Secure boot and TrustZone are separate features/functions. They often work together. Things will always depend on your threat model and system design/requirements. Ie, does an attacker have physical access to a device, etc.

If you have an image in flash and someone can re-write flash, it may be the case that a system is 'OK' if the boot fails. Ie, someone can not re-program the flash and have a user think the software is legitimate. In this case, you can allow the untrusted OS access to the flash. If the image is re-written the secure boot will fail and an attacker can not present a trojan image.

Am i missing something here?

If your system fails if some one can stop the system from booting, then you need to assign the flash controller to secure memory and only allow access to the flash via controlled channels between worlds. In this design/requirement, secure boot might not really do much as you are trying to construct the system to not run un-authorized software.

This is probably next to impossible if an attacker has physical access. They can disassemble the device and re-program flash by removing, external programming and reinstalling the chip. Also, an attacker can swap the device with some mocked-up trojan device that doesn't even have the same CPU but just an external appearance and similar behaviour.

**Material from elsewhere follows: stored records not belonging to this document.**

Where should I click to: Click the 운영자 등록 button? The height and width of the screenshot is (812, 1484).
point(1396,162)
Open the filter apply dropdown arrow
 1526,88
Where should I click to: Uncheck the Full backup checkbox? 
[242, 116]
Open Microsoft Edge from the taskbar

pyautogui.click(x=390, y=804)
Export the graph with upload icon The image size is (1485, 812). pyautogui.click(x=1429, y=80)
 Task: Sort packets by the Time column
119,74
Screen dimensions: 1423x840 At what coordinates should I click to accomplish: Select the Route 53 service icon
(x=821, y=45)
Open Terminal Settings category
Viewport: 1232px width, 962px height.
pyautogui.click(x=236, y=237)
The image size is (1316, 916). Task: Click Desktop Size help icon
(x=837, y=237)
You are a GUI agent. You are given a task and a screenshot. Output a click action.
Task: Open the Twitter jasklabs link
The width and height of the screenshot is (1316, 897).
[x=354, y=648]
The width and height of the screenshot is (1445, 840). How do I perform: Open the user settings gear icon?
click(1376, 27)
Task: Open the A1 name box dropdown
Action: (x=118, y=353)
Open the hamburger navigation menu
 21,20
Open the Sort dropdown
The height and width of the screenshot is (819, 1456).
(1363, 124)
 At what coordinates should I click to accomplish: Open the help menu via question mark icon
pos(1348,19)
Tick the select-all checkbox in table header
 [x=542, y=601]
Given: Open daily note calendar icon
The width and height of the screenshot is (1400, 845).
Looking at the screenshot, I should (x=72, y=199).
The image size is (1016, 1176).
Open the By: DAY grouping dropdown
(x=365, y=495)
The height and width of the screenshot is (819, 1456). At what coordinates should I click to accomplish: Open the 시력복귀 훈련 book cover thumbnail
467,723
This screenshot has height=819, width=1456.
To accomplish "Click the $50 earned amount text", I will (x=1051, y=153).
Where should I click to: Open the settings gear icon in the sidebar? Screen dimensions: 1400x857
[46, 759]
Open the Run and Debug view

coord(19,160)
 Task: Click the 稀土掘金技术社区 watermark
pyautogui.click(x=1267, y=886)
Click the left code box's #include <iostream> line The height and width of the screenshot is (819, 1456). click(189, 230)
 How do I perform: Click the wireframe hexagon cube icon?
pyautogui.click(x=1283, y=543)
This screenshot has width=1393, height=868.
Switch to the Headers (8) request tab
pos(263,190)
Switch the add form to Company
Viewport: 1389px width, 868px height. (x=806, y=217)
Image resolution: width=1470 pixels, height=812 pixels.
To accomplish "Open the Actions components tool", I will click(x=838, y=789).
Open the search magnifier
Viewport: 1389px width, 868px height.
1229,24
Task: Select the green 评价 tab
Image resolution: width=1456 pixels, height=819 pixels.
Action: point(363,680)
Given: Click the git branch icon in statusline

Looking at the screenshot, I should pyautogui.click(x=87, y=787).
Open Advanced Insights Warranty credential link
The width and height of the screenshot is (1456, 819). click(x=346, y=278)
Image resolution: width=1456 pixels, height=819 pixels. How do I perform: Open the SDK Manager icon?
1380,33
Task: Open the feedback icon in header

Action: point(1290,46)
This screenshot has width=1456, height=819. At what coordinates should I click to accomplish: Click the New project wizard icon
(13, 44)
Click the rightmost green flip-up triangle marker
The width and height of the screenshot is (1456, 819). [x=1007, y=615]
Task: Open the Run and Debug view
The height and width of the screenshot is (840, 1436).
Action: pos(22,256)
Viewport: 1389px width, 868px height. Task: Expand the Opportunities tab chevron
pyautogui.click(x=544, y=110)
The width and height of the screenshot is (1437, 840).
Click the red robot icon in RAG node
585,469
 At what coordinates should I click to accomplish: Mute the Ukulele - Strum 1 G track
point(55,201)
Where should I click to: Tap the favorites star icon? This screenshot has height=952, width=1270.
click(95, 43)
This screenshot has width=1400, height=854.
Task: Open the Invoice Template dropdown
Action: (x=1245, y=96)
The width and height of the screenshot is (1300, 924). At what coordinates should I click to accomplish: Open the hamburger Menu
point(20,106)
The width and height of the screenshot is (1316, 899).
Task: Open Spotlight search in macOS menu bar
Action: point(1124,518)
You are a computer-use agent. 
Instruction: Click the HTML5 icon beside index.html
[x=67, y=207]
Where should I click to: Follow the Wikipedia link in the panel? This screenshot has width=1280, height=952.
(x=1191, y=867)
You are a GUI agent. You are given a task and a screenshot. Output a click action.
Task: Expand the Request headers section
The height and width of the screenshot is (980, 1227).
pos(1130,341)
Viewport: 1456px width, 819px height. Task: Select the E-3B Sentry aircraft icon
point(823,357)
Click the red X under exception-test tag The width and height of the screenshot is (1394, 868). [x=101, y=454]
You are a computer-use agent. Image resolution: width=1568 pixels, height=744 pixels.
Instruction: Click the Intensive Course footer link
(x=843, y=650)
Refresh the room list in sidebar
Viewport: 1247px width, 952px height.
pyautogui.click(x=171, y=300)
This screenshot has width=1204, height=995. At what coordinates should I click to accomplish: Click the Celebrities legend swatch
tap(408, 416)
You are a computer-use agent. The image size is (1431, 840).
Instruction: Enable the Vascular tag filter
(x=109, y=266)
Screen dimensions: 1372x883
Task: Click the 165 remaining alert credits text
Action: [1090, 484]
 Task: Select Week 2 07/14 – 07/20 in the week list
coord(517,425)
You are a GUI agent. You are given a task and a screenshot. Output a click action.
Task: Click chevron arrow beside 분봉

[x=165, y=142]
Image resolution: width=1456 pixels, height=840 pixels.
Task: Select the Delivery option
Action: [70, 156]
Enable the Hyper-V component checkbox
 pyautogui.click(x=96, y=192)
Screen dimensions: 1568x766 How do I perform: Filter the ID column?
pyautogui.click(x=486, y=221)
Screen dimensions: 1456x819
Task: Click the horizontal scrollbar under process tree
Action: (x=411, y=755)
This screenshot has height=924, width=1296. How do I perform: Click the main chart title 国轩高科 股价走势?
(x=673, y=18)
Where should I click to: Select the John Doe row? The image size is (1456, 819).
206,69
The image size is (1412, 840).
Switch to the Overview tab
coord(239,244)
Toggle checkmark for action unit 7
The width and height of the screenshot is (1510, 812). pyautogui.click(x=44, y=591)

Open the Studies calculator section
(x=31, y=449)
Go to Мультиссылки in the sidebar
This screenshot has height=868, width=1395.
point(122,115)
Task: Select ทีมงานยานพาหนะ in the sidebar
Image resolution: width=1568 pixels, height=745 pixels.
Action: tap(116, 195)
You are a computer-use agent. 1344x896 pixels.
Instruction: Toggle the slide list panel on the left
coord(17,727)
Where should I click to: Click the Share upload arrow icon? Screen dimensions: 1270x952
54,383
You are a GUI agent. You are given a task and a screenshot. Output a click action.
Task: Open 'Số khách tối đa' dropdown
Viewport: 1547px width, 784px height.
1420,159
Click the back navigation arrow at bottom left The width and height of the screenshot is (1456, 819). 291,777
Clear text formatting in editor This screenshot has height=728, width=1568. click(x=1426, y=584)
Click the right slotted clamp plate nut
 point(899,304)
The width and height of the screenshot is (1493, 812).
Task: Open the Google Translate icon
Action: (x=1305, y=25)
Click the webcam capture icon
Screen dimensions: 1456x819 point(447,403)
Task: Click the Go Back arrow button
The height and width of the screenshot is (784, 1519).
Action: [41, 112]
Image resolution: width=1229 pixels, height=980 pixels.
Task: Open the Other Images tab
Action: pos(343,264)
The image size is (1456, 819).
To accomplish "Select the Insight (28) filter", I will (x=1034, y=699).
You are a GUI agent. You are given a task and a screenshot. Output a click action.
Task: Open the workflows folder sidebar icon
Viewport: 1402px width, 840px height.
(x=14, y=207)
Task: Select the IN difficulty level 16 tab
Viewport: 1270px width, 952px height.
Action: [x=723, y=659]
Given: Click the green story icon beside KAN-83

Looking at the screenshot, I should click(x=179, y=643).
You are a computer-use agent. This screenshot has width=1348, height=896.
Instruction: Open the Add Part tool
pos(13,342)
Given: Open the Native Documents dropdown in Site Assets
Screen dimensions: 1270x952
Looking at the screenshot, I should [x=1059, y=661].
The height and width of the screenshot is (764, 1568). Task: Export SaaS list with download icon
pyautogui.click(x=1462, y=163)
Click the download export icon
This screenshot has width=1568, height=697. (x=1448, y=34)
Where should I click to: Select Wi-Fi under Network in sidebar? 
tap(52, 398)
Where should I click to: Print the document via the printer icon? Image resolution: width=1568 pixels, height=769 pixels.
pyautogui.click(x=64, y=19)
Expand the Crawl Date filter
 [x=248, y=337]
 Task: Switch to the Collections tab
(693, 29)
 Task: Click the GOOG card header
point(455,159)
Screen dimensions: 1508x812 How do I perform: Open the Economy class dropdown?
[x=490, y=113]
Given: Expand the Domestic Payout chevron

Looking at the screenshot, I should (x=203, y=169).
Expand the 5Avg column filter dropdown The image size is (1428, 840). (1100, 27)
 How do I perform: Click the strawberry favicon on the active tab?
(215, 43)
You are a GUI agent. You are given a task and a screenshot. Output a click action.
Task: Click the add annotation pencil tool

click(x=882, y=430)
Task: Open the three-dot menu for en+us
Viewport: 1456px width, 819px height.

If the first case is acceptable (rogue code reprogramming flash, but not bootable), then you have designs/requirements where the in-memory code can not compromise functionality of the running system. Ie, you may not want this code to grab passwords, etc. So TrustZone and secure boot work together for a lot of cases. It is entirely possible to find some model that works with only one. It is probably more common that you need both and don't understand all threats.